Mes escargots seront destinés aux restaurants, à l’étranger, en particulier. Sur les 100 mètres carrés dont je dispose, je peux récolter 1 tonne, soit un chiffre d’affaires de 30.000 DH, au minimum, chaque six mois. Si j’arrive à étendre la serre sur 1 hectare, il faut donc multiplier le tout par 10” nous détaille-t-il autour d’un verre de thé, en attendant le coucher de soleil pour voir sortir les escargots. Ce n’est que la nuit tombée qu’ils se réveillent pour se nourrir. Le reste du temps, ils demeurent collés aux plaques de bois, dans le noir. (visionner la vidéo).

“Pourquoi pas moi ?”

« En lisant un article sur l’élevage des escargots, que mon beau-frère m’avait envoyé, j’ai vite compris que ce business est rentable et ne nécessite pas de gros investissements», se remémore Karim, qui, en juin 2017, avait abandonné un poste dans un établissement hôtelier dans la ville ocre, pour rentrer à Rabat, sa ville natale. « J’ai des amis qui sont agriculteurs, sans aucune formation dans le domaine. Je m’étais dit, pourquoi pas moi ? », confie-t-il.
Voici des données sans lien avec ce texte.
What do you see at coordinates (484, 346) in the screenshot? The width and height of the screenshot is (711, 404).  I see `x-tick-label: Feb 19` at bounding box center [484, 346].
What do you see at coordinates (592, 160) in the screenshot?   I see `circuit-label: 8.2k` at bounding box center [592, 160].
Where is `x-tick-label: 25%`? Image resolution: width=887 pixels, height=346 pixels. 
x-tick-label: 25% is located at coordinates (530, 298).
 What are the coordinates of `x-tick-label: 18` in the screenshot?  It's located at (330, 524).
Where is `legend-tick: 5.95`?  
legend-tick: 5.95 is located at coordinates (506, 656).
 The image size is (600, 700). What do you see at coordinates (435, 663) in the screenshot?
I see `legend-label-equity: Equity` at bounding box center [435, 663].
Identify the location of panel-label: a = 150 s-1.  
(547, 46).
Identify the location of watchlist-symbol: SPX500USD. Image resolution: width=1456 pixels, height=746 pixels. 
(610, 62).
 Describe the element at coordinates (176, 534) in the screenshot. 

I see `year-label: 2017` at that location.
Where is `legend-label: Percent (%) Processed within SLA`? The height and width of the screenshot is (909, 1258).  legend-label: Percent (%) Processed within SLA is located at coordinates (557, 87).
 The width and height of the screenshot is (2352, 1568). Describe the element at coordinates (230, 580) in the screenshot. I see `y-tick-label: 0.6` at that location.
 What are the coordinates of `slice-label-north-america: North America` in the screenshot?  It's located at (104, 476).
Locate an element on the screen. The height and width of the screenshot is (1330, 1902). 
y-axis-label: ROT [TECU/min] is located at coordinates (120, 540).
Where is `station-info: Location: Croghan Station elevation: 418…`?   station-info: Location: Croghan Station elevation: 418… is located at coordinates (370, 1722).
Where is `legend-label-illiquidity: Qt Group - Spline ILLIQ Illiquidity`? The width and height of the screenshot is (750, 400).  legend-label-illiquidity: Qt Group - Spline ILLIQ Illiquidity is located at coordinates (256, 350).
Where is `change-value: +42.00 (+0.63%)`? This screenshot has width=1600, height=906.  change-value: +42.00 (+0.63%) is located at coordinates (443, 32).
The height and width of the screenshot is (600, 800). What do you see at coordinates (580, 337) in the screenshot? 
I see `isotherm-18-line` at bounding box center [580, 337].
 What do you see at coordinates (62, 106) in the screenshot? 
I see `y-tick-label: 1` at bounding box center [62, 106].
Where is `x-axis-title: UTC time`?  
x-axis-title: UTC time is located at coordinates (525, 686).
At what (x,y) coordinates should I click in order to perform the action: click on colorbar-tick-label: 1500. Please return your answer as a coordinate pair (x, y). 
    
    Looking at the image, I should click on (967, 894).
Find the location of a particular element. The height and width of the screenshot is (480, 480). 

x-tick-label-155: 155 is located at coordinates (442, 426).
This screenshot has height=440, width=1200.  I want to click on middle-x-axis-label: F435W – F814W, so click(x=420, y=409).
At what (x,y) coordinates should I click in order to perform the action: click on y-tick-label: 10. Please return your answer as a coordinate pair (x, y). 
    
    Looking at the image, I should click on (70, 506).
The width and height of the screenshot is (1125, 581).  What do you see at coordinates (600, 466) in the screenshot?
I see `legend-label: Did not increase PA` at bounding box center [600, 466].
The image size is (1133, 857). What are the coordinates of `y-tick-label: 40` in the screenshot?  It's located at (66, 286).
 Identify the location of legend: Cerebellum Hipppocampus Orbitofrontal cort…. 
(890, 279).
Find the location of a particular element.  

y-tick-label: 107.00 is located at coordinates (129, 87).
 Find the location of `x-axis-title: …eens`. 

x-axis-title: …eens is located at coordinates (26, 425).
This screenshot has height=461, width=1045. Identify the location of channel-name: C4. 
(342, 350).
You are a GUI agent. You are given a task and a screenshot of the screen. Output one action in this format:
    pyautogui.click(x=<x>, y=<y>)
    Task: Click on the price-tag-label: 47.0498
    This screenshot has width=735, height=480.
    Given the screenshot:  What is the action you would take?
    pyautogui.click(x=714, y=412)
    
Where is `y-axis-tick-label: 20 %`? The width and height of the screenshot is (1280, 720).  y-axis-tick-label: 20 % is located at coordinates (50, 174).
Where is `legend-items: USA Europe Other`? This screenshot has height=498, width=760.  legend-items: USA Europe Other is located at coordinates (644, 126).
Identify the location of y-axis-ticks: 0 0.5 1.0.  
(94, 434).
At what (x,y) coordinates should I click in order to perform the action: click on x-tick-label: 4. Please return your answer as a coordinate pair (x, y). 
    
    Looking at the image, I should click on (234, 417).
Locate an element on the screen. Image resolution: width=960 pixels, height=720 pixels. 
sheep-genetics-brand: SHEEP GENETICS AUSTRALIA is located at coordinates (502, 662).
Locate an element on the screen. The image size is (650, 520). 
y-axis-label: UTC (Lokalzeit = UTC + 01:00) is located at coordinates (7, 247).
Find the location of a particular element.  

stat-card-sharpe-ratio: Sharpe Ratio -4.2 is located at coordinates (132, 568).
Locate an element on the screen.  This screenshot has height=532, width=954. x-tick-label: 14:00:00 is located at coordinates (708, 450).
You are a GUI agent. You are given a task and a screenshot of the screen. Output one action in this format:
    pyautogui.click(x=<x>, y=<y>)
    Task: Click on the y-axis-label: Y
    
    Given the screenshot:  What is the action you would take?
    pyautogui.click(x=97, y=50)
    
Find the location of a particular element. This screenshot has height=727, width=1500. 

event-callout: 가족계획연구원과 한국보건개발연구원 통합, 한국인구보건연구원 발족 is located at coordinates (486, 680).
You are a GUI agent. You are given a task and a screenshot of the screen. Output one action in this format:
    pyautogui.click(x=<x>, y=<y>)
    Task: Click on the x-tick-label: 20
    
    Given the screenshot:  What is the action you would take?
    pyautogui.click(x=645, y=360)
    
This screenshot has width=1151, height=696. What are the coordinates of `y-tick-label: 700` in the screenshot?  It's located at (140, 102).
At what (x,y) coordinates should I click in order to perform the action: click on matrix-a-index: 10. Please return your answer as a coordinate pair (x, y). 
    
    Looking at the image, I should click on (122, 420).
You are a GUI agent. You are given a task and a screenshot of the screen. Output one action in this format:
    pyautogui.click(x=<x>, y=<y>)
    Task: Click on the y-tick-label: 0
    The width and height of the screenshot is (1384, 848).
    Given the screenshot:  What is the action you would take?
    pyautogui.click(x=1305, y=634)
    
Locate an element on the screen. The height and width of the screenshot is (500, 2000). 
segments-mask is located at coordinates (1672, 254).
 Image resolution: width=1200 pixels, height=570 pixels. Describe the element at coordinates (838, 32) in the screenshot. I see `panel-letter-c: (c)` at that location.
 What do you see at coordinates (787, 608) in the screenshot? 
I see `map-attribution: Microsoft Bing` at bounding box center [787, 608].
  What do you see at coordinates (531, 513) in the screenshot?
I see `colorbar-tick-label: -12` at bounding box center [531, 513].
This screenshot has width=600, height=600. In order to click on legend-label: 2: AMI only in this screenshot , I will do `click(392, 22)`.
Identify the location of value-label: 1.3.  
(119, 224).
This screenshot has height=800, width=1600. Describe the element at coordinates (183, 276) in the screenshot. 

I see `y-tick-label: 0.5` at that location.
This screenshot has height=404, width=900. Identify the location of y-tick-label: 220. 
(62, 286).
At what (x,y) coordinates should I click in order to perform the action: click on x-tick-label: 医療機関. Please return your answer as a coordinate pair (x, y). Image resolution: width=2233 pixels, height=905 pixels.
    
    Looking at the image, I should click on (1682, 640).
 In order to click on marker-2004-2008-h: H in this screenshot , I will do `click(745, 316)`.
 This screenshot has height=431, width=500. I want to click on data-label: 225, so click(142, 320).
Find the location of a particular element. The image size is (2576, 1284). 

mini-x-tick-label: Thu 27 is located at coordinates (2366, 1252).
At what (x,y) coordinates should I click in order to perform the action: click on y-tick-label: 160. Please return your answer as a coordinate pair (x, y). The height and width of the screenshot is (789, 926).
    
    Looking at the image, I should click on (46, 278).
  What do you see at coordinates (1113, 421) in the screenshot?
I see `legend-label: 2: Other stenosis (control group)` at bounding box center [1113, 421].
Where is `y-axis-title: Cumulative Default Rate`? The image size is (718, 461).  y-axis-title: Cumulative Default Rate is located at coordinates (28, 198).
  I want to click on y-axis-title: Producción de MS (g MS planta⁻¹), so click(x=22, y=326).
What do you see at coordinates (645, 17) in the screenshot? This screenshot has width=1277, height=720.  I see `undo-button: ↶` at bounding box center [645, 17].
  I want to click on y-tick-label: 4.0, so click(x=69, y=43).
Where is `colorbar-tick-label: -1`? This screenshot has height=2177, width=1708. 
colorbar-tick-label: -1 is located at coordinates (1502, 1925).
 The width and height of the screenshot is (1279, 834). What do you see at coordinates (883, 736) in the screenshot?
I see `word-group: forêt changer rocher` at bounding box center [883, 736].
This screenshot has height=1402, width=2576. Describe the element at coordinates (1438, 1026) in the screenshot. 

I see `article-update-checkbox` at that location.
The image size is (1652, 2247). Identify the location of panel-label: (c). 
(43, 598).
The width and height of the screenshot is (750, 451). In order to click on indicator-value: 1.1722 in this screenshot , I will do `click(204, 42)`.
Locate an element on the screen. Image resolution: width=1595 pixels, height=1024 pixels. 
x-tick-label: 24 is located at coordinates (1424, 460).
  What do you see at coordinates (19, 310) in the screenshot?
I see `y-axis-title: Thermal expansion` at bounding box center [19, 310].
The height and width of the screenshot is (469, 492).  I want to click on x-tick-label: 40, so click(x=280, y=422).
« J’ai commencé par un test de 7 escargots, qui se sont reproduits. J’ai ensuite acheté 7 KG que j’ai mis dans une pièce chez moi, et ça a pris », raconte-t-il. Sauf que, étant uniquement dans l’expérimentation et ne comptant que sur ses lectures, « j’ai perdu 80% du cheptel. Car je n’avais pas observe les conditions adéquates en termes de température et d’humidité, après avoir construit la serre, à 30 000 DH, ainsi que le système d’irrigation », reconnait-il. Déterminé à réussir son projet, il a recommencé avec 25 autres kilos, avec l’aide de Lahcen, employé dans la ferme depuis une trentaine d’années. “Sans Lahcen, ce projet n’aurait pas pu voir le jour, c’est lui qui s’occupe de la serre quand je suis à Rabat où j’ai un autre travail en parallèle“, tient-il à préciser.

A présent, il attend que son cheptel atteigne une taille critique pour pouvoir le commercialiser. Pour développer la production, il faut passer par quatre étapes : la reproduction, l’incubation des œufs dans une pièce qui répond à des paramètres précis d’ergométrie et de température. S’ensuit l’éclosion des œufs, la mise des “bébés” dans une nurserie avant qu’ils soient libérés, quelques semaines après. La dernière étape est l’engraissement : alimenter les escargots par des compléments alimentaires, jusqu’à ce qu’ils arrivent à maturité, en développant une petite casquette.

Même si certaines conditions ne sont pas remplies, Karim Elamrani veut aller jusqu’au bout dans son aventure d’héliciculteur, en autodidacte. Des conditions qu’il résume dans : l’information et la formation. « D’une part, les opérateurs ne partagent pas leurs expériences, et les formations dans la filière d’héliciculture sont quasi inexistantes au Maroc, d’autre part », regrette-t-il. Une lueur d’espoir existe : la signature d’un partenariat avec les producteurs italiens pour le développement de la filière au Maroc, qui a été initié par la Fédération interprofessionnelle de l’héliciculture (FIH). Selon lui, « si ce partenariat se concrétise, il sera possible de bénéficier du savoir-faire des Italiens ainsi que de leur expertise dans le domaine, et ce sans omettre le potentiel d’exportation ».